Maintaining food quality standards while reducing waste
UK-based supermarket chain Morrisons is scrapping use-by dates on 90% of its own-brand milk, with the aim of reducing milk waste dramatically. How does such a move impact on quality standards?
The facts around food waste in the UK make stark reading. According to the Waste & Resources Action Programme (WRAP), 10m tonnes of food waste is generated every year in the country, with around 70% of this coming from households.
As well as the high cost of such waste to household incomes, the volume of food and drink wasted annually exacts a huge toll on the environment. If global food waste were a country, it would have the third-biggest carbon footprint after the US and China. A prime example is milk production, which has a significant carbon footprint because it is so resource-intensive. One litre of milk potentially accounts for up to 4.5kg of CO2.
One of Britain’s leading supermarket chains, Morrisons, hit the headlines in January when it announced that, from the end of the month, it would scrap use-by dates on 90% of its own-brand milk. Milk is the third-most wasted food and drink product in the UK, behind potatoes and bread, with around 490m pints wasted each year. Of that figure, WRAP estimates that 85m pints of milk, worth around £270m, is wasted annually because of people observing use-by dates on the label.
Maintaining quality standards
Reducing food waste has huge and obvious environmental and economic benefits, but how can rigorous food quality standards, as set out in ISO 22000 food safety management, be maintained if the guidelines put in place for consumers are altered or removed entirely?
Two dates on food and drink products hold the key to this. Best-before dates relate to quality, while use-by dates focus on safety, as clearly defined by the UK’s Food Standards Agency (FSA).
Unlike some other fresh products, drinking milk after a best-before date is not a safety issue, although maintaining the quality standard of the product remains paramount for producers and retailers.
Two-year project
Speaking on BBC Radio 4’s Today programme after Morrisons’ announcement was made, the supermarket’s Technical Director, Ruth McDonald, noted: “It has taken us two years of working with Arla, our major supplier of milk, and a really in-depth piece of work, engaging with all the relevant authorities and satisfying ourselves that this [removing use-by dates on own-brand milk] is safe to do from a food-safety perspective.”

• _Stored data_
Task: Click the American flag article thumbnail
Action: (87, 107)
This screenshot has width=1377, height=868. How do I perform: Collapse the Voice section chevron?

• _What is asked_
Quote the article on food waste and milk dates from "The facts around" up to and including "coming from households.". The listing has no connection to the article on food waste and milk dates.

• _Result of this task_
The facts around food waste in the UK make stark reading. According to the Waste & Resources Action Programme (WRAP), 10m tonnes of food waste is generated every year in the country, with around 70% of this coming from households.